To be eligible for enrollment, patients must have high-risk NMIBC that was either: T1, grade 3, carcinoma in situ, multiple and recurrent large Ta, G1G2, or were in the last EAU recurrence category of EAU/EORTC recurrence score ≥10. Patients need to be between 40 and 75 years of age.
Those with low-risk NMIBC, muscle-invasive bladder cancer, concomitant urothelial bladder cancer in the upper-urinary tract, had prior bladder or prostate surgery, prior prostate or bladder radiotherapy, urinary tract infection, chronic urinary retention or indwelling catheters, have neurologic issues, had prior BCG infections, prior or current chemotherapy for other malignancies, or residual tumor on re-transurethral resection of the bladder were excluded from enrollment.2 Additionally, patients could have a World Health Organization performance status between 3 and 4.

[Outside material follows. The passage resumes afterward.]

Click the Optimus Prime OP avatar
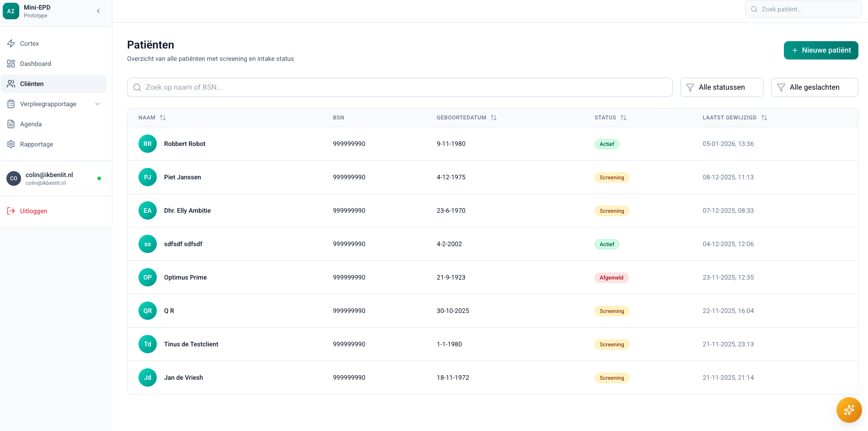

Thirty-six patients were randomized to receive standard BCG induction therapy as an instillation once weekly for 6 weeks with an 81-mg Connaught strain of BCG (n = 21) or the BCG protocol with 40 mg of mitomycin instillation given the day before BCG starts at once weekly for 6 weeks (n = 15). Cystoscopy and urine cytology were both conducted every 3 months along with annual CT scans. The median age of patients was 67 years.
The primary end point of the trial is recurrence rate, with overall toxicity being a secondary end point. Assessments of health-related quality of life serves as an exploratory end point.
Trial enrollment will continue until 200 patients are included on the study, Nacchia concluded.
In April 2020, the FDA approved mitomycin gel(UGN-101; Jelmyto) as the first therapy to treat patients with low-grade upper tract urothelial cancer. Mitomycin gel uses the RTGel™ technology platform and is designed to permit longer exposure of mitomycin to urinary tract tissue, which allows for the nonsurgical treatment of these tumors. The therapy is administered to patients using standard ureteral catheters.